From the first line of the records through the line containing "Photos/Video (1001, 82)", retype every line exactly and nothing else.

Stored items
★ ★ ★ ★ ★

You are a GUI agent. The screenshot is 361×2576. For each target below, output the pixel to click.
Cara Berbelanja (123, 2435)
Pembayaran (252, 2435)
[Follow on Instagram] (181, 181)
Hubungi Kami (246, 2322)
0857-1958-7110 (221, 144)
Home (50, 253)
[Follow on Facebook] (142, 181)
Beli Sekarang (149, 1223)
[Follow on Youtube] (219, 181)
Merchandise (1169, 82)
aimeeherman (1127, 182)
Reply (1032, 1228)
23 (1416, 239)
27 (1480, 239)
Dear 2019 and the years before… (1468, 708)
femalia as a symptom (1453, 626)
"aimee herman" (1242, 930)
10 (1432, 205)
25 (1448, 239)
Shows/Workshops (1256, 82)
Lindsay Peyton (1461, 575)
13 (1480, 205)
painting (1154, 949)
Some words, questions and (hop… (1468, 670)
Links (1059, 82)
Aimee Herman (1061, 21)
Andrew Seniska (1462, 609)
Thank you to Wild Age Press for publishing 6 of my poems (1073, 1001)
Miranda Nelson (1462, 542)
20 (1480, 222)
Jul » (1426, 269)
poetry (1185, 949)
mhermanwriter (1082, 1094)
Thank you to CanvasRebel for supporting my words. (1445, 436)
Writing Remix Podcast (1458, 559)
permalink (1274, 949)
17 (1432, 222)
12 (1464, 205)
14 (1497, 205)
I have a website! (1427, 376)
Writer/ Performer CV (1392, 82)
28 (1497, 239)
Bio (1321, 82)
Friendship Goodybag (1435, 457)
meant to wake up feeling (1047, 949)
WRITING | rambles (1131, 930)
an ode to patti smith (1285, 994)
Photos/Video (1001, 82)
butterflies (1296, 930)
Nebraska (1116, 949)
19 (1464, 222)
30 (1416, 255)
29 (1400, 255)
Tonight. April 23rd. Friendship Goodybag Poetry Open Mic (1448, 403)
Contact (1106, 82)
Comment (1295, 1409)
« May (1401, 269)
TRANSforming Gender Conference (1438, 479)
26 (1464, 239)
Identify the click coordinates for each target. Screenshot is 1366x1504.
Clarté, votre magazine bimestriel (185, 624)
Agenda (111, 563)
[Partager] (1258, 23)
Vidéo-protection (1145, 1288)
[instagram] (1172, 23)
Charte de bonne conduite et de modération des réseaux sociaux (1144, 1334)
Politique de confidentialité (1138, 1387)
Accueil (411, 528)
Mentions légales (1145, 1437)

★ ★ ★ ★ ★

## EXERCISE SOLUTION
You are a GUI agent. The screenshot is 361×2576. For each target below, output the pixel to click.
Cara Berbelanja (123, 2435)
Pembayaran (252, 2435)
[Follow on Instagram] (181, 181)
Hubungi Kami (246, 2322)
0857-1958-7110 (221, 144)
Home (50, 253)
[Follow on Facebook] (142, 181)
Beli Sekarang (149, 1223)
[Follow on Youtube] (219, 181)
Merchandise (1169, 82)
aimeeherman (1127, 182)
Reply (1032, 1228)
23 (1416, 239)
27 (1480, 239)
Dear 2019 and the years before… (1468, 708)
femalia as a symptom (1453, 626)
"aimee herman" (1242, 930)
10 (1432, 205)
25 (1448, 239)
Shows/Workshops (1256, 82)
Lindsay Peyton (1461, 575)
13 (1480, 205)
painting (1154, 949)
Some words, questions and (hop… (1468, 670)
Links (1059, 82)
Aimee Herman (1061, 21)
Andrew Seniska (1462, 609)
Thank you to Wild Age Press for publishing 6 of my poems (1073, 1001)
Miranda Nelson (1462, 542)
20 (1480, 222)
Jul » (1426, 269)
poetry (1185, 949)
mhermanwriter (1082, 1094)
Thank you to CanvasRebel for supporting my words. (1445, 436)
Writing Remix Podcast (1458, 559)
permalink (1274, 949)
17 (1432, 222)
12 (1464, 205)
14 (1497, 205)
I have a website! (1427, 376)
Writer/ Performer CV (1392, 82)
28 (1497, 239)
Bio (1321, 82)
Friendship Goodybag (1435, 457)
meant to wake up feeling (1047, 949)
WRITING | rambles (1131, 930)
an ode to patti smith (1285, 994)
Photos/Video (1001, 82)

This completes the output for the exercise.